“The War Is Not a Bomber Jet Anymore”: Reencountering the Korean War Through Aural History

What does it mean to live with a 70-year war when its manifestations, hypervisible and deeply sensed, are perceived as everyday formations delinked from militarized violence and state brutality? Professor Crystal Mun-hye Baik and members of Nodutdol for Korean Community Development address this question by discussing the Intergenerational Korean American Oral History Project, a diasporic memory archive that encompasses contested stories of dispossession, militarized migration, and fraught relationships anchored in the un-ended Korean War. Based on an excerpt from Professor Baik’s book, Reencounters: On the Korean War and Diasporic Memory Critique (Temple University Press, 2020), this collaborative talk will address the possibility of crafting an oral/aural archive of the present, rather than defining the Korean War through terms affiliated with the “post” or “after.” Throughout the talk and Q&A segment, participants will also discuss what it means to draw on oral/aural history to amplify the urgent importance of anti-racist organizing, as well as the complications that emerge in attempts to document prolonged histories of transnational war.

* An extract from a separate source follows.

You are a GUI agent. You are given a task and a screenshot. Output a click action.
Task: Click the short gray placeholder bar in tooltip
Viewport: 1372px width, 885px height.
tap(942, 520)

Crystal Mun-hye Baik is Associate Professor of Gender & Sexuality Studies (GSST) at the University of California, Riverside and a graduate of the OHMA Program (2010). Prof. Baik’s recently published book, Reencounters: On the Korean War & Diasporic Memory Critique examines the everydayness of the Korean War and its consequences through a diasporic feminist archive of memory works, including oral history projects, performances and video installations. Facilitating jolting moments of opening or reencounters with the mundane, these cultural memory works reckon with the Korean War’s normalized ramifications, even as they underscore decolonizing possibilities that challenge the now 70-year US militarized occupation of Korea.

Based in New York City, Nodutdol is a community of first through fourth generation Koreans living in the U.S. We are a community that has families in both the south and north of Korea. We are diverse in our backgrounds and perspectives, but bound together by our shared sense of the Korean homeland that continues to suffer under division [with the understanding that the concept of ‘home’ may vary]. We are part of the Korean diaspora spread throughout the globe made up of artists, filmmakers, teachers, students, workers, professionals, young families, etc. who believe in social justice.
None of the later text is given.